## Begin Input records

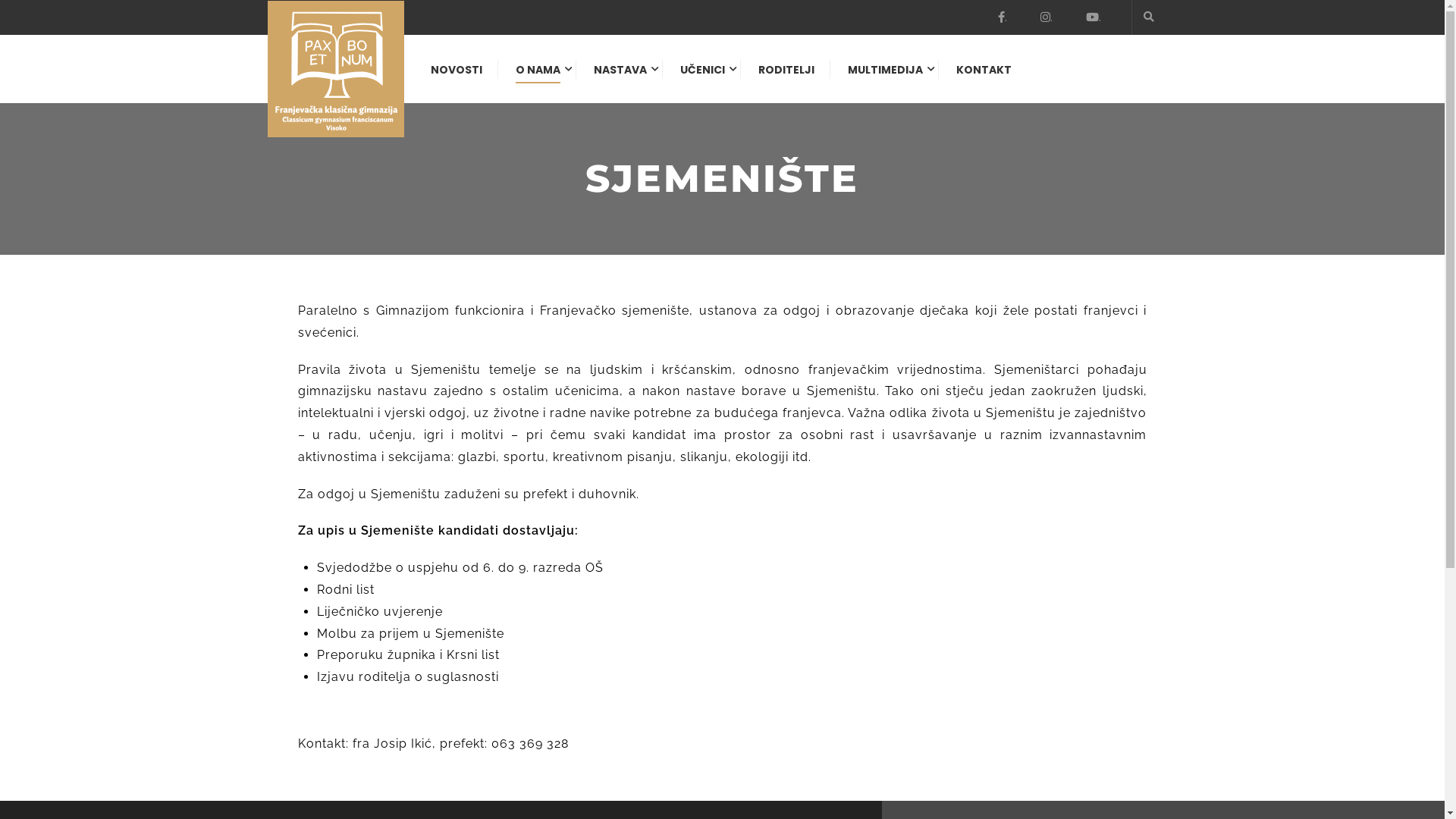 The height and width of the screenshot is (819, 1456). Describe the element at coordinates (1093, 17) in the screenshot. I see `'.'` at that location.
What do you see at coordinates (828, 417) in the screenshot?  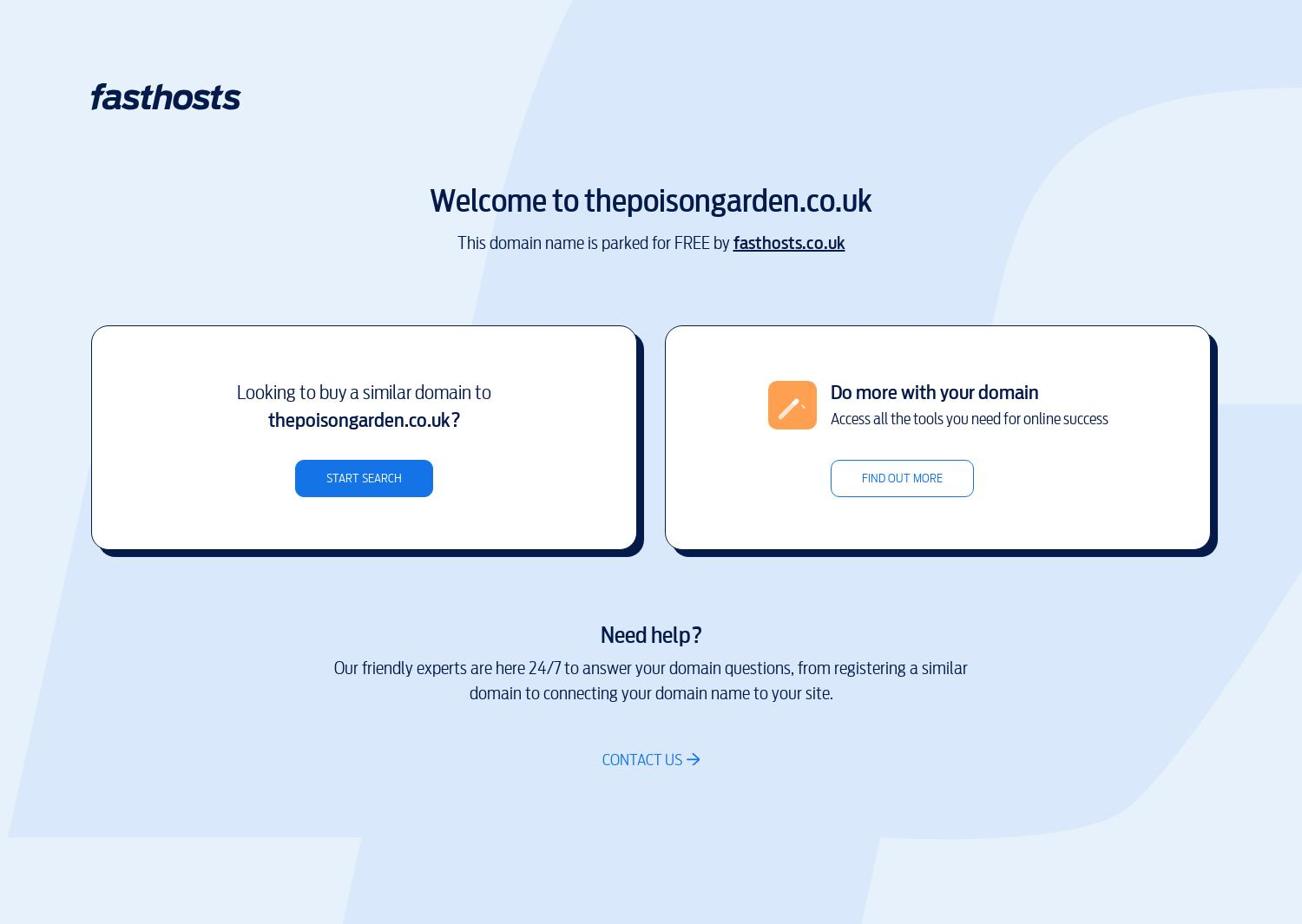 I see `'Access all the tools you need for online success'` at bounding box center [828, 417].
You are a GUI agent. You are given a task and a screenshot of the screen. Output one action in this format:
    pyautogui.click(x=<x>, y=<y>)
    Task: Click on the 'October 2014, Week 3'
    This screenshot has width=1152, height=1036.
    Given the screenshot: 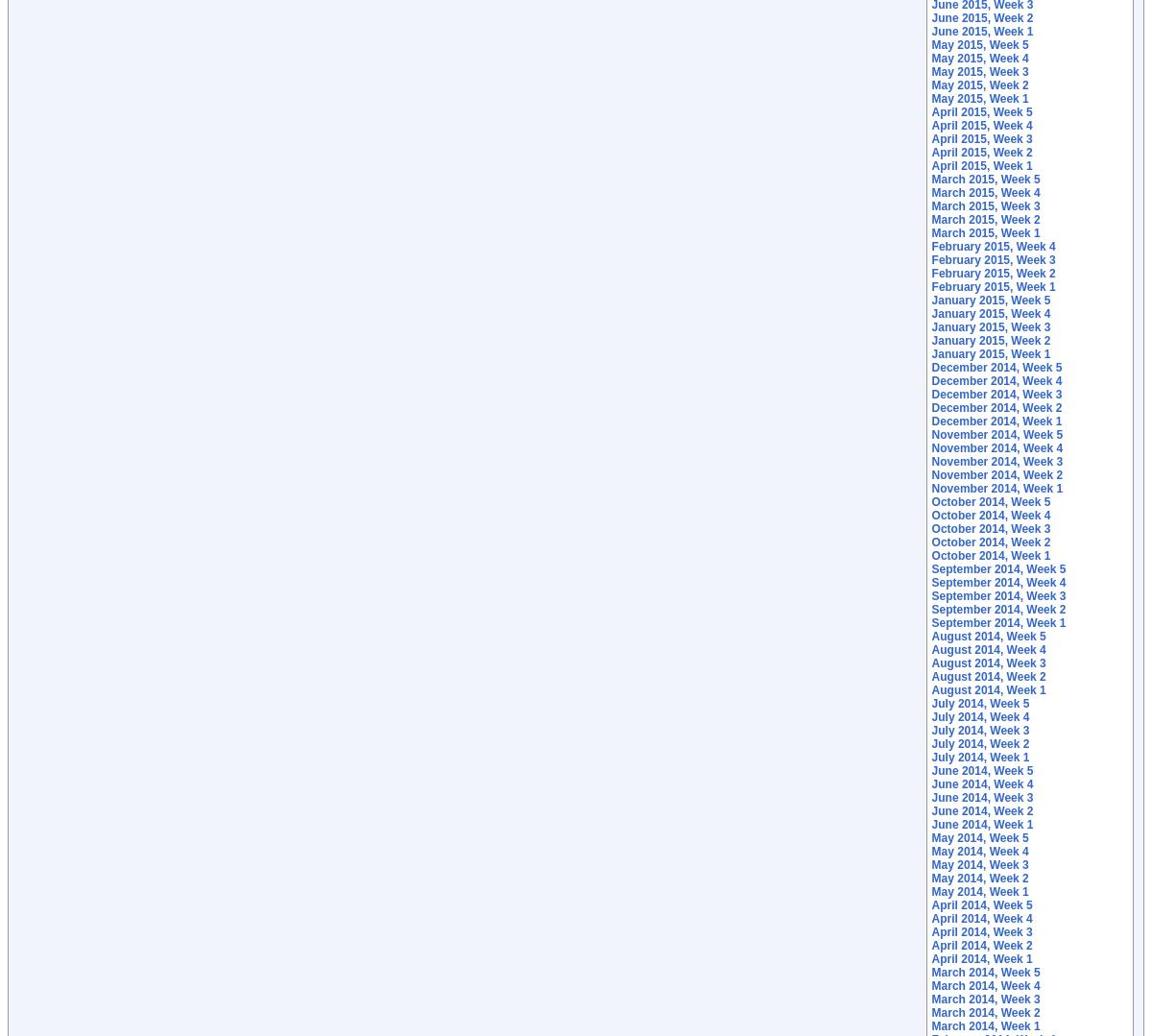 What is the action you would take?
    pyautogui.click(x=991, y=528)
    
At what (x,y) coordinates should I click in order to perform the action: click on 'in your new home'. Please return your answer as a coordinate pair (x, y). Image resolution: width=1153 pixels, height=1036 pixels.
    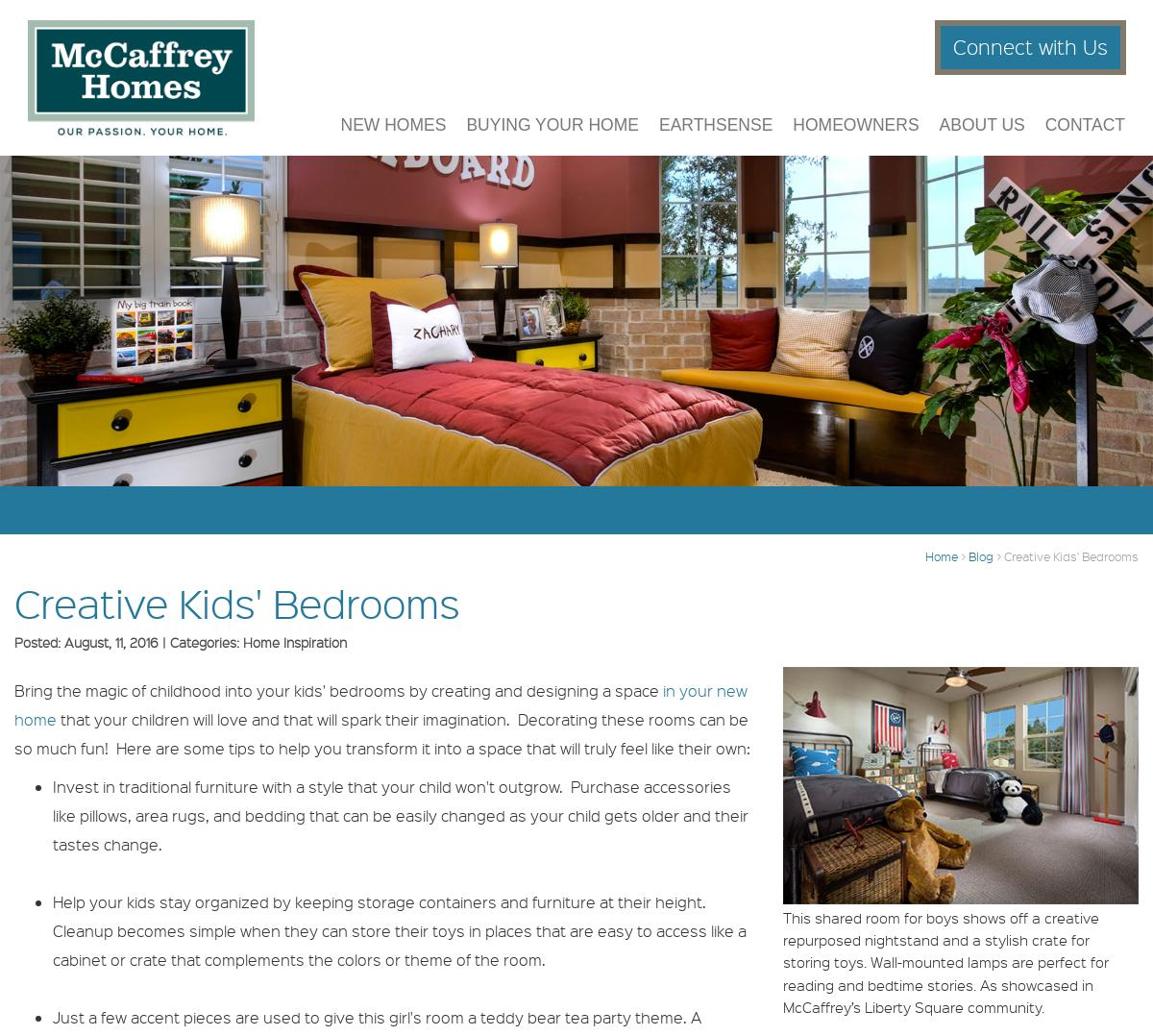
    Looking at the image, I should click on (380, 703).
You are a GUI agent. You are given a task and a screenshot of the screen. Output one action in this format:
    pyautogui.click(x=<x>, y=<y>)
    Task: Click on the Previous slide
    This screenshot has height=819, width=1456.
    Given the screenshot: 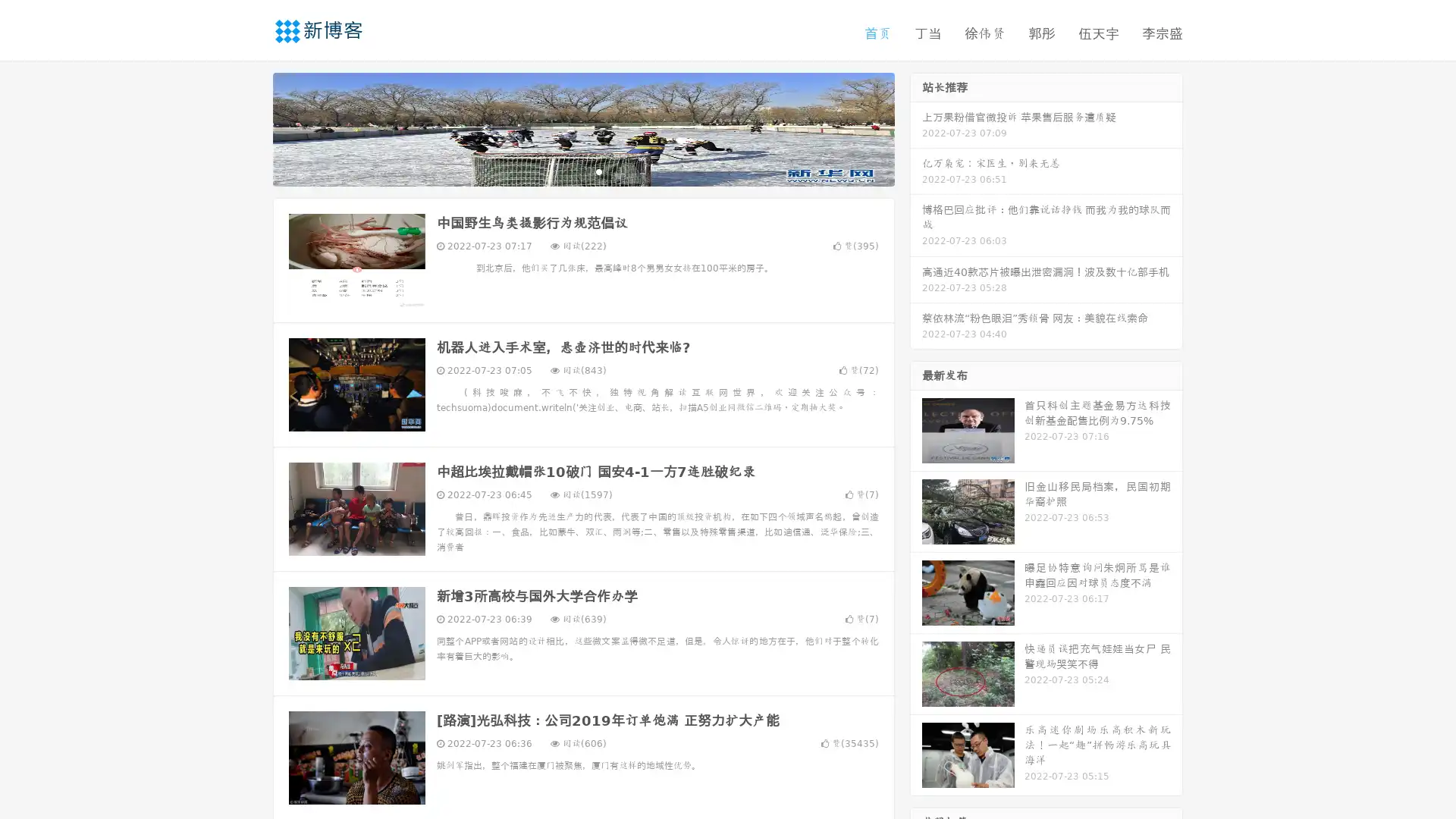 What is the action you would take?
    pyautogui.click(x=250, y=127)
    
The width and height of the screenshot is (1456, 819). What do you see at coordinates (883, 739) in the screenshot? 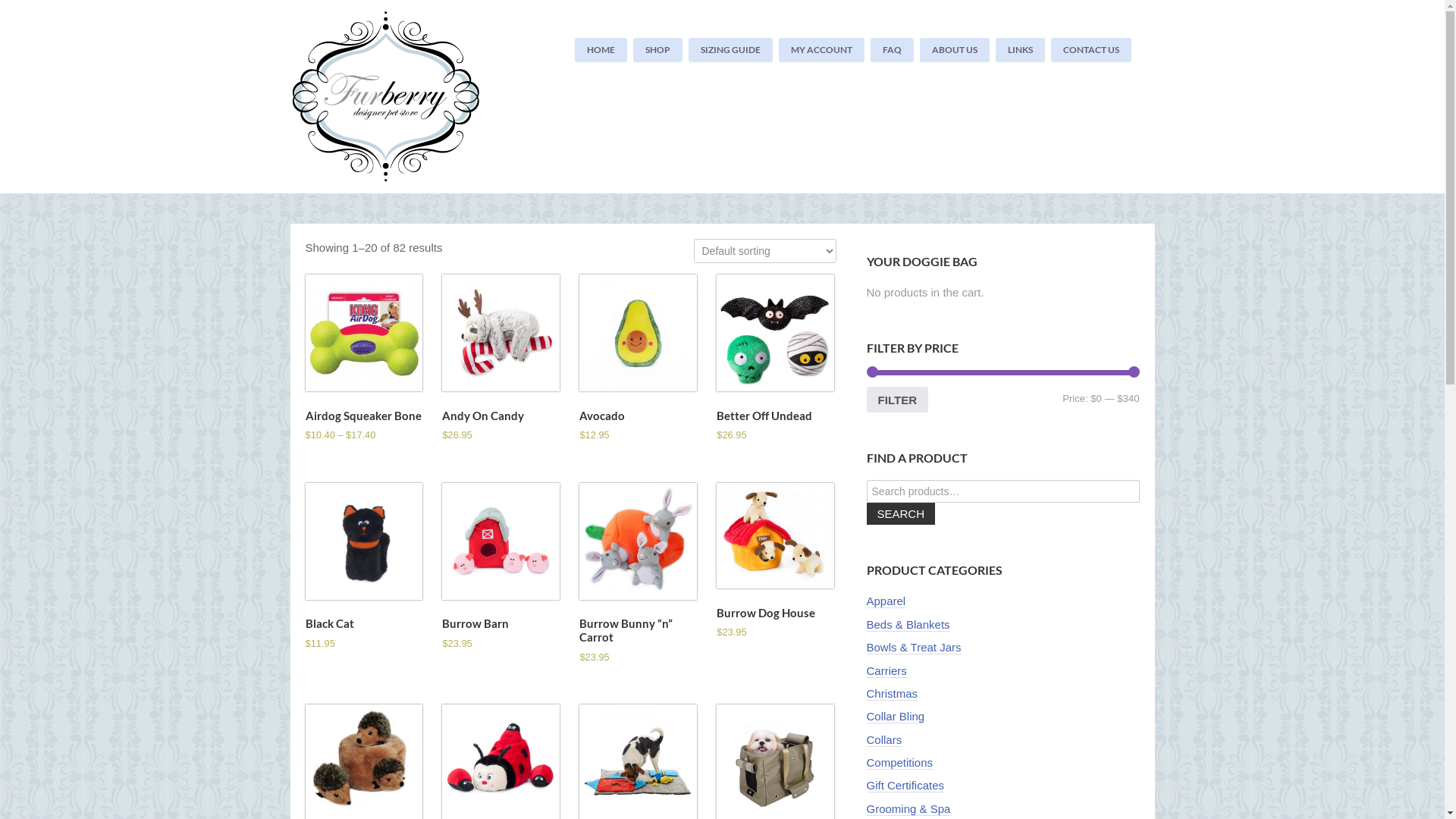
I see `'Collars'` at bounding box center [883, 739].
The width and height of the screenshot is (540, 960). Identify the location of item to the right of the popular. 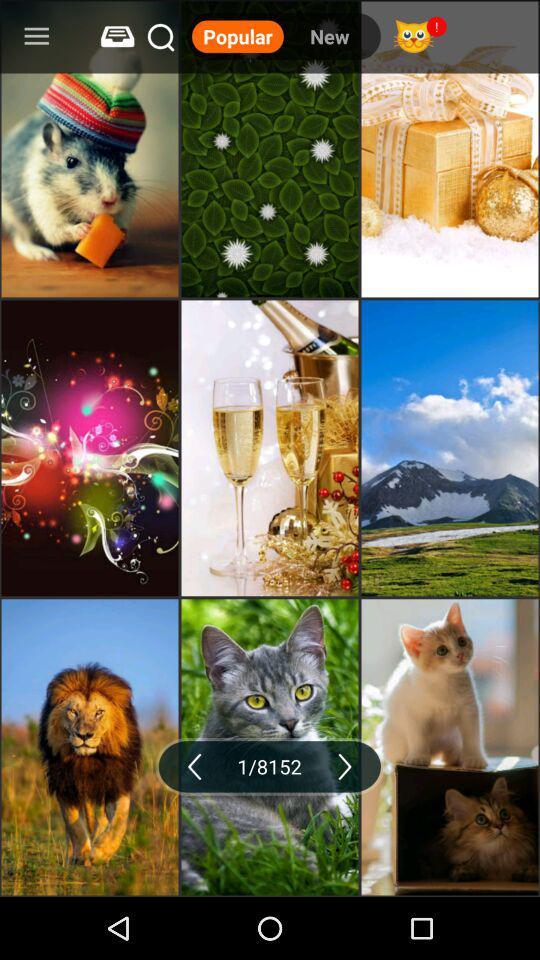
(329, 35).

## End Input records

Reproduce the lines of the material from the line with "The width and height of the screenshot is (540, 960)." through the end of the material, both included, multiplying every coordinate in the answers by 0.4 and rounding to whole numbers, with halves rounded up. Leave the numbers in the requests unchanged, and omit the pictures from your answer.

Result of this task
The width and height of the screenshot is (540, 960). Identify the location of item to the right of the popular. 
(132, 14).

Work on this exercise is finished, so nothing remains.